I wasn’t sleeping well. I’d lie awake listening for steps on the verandah, whispers in the dark. I was exhausted. One morning I woke with a start. The sun was well up and there was a strange ute parked in the yard. The Dominator. What was he up to? I stared at the ute as I dragged on my shorts.
Dom was sitting awkwardly at the verandah table, cradling a cup as if unsure what you did with them.
‘G’day, Dom. Looking for a hideaway?’
A glum stare from a spotlit deer can look like stupidity so I went to rephrase the question when Giovanna came from the kitchen and sat beside him. She had the same look.
‘They’ve found Baras,’ she said. ‘Drowned. Picked him up at dawn this morning.’
Once again my mind acted on selfish impulse and went to rejoice and then I saw her face and realised. Her husband.

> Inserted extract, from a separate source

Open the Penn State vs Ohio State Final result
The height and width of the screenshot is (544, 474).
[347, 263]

Drowned.
‘How did it happen?’ I asked and went beside her chair and put an arm around her shoulder. She slumped against me.

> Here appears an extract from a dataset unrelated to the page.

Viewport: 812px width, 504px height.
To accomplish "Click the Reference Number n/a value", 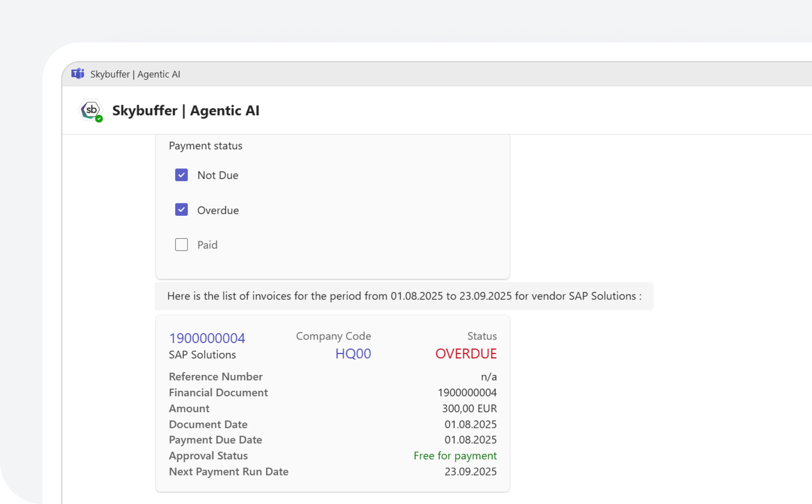I will pos(489,377).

‘He washed in to the island. Stoker’s missing too.’
‘Stoker.’ Christ, it was too good to be true.
She seemed to sense my struggle to camouflage relief. ‘Dom’s worried that someone’s killing anyone who knows anything.’

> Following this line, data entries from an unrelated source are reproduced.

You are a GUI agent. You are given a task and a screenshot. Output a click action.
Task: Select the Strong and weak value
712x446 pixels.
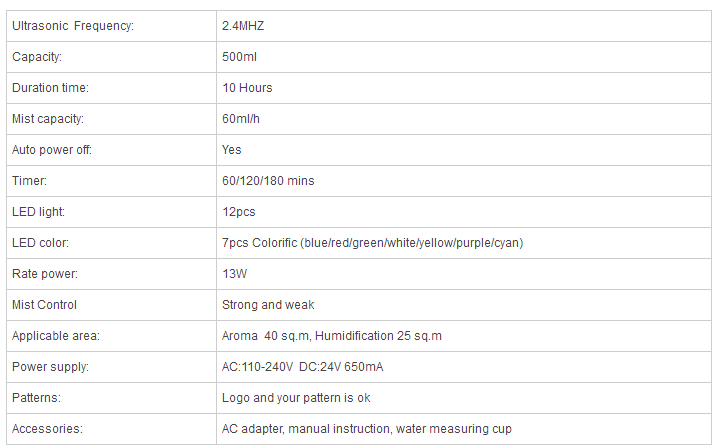click(x=268, y=305)
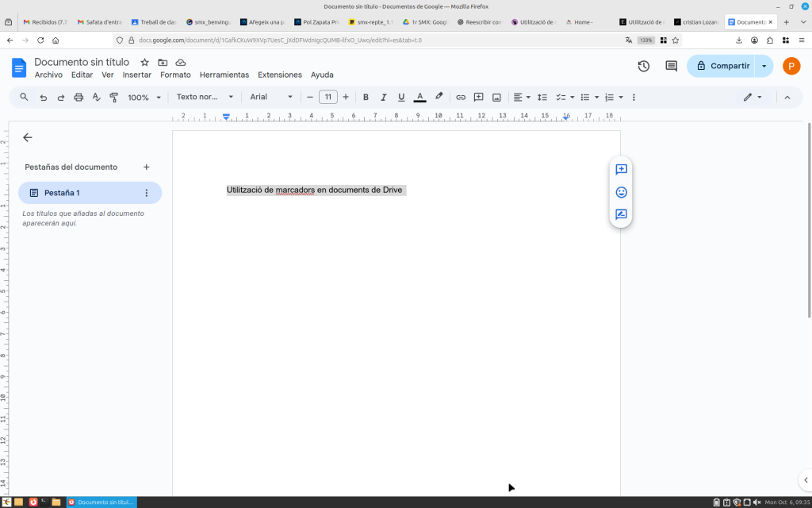Toggle italic formatting

(384, 97)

‘But you said Baras drowned.’
‘He did, but he hasn’t dived for years. What was he doing in the water?’
‘Looking for the lost shipment,’ I offered.
She shrugged. I looked at Dom, whose deerlike expression was becoming more doe than buck.
‘Well, could Stoker have done it? Business argument?’
‘But it was his boat, and his wetsuit’s missing too. The boat’s still anchored off the island,’ Giovanna added.
‘Maybe it was an accident. Maybe the compressor failed. Gassed them. It happens.’
‘Both of them? Hardly.’
‘There’s gunna be a conquest,’ Dom said.
‘Inquest,’ Giovanna gently corrected. ‘There’ll be a coroner’s inquest.’ Dom looked at her as if she was Barry Jones. ‘Dom’s worried because he had to dump the fishmeal.’
‘Why?’
‘Stoker asked me. I was scared.’
‘Where did you dump it?’ I asked.
‘At sea,’ Dom replied, as if it were a stupid question. ‘Out at sea. Just disappeared.’
‘You dumped the contaminated fishmeal out at sea?’
He looked at me as if I’d turned over the gallows card.
‘Anyone see you?’
‘Stoker. We went in his boat.’
‘Which will have traces of the food in the hull. Cops’ll be going over it already.’
‘Probably. And me ute.’
‘Is that the shit in the tray?’
‘Yeah.’
I stared at them both.
‘It’s not Dom’s fault, he was just doing a job,’ Giovanna said, trying to support her cousin.
‘But when they’ve finished the boat they’ll start looking —’
‘That’s what we’ve been talking about. They’ll want to talk to Dom about the fishmeal.’
‘Someone else to blame.’
That made them look even more downcast.
‘Look,’ I said, thinking as I spoke, ‘light a fire in the yard … chuck on those old fence posts and branches … and we’ll sweep out Dom’s ute. No, no, we’ll vacuum it and put all the shit on the fire, then we’ll wash down the ute with bleach or something.’
‘But what about the boat?’
‘It’s probably too late to do anything about that, but if Dom’s ute is clean at least it puts the transport of the feed in Stoker’s … but we don’t even know what’s happened to him yet. Let’s just do the ute first.’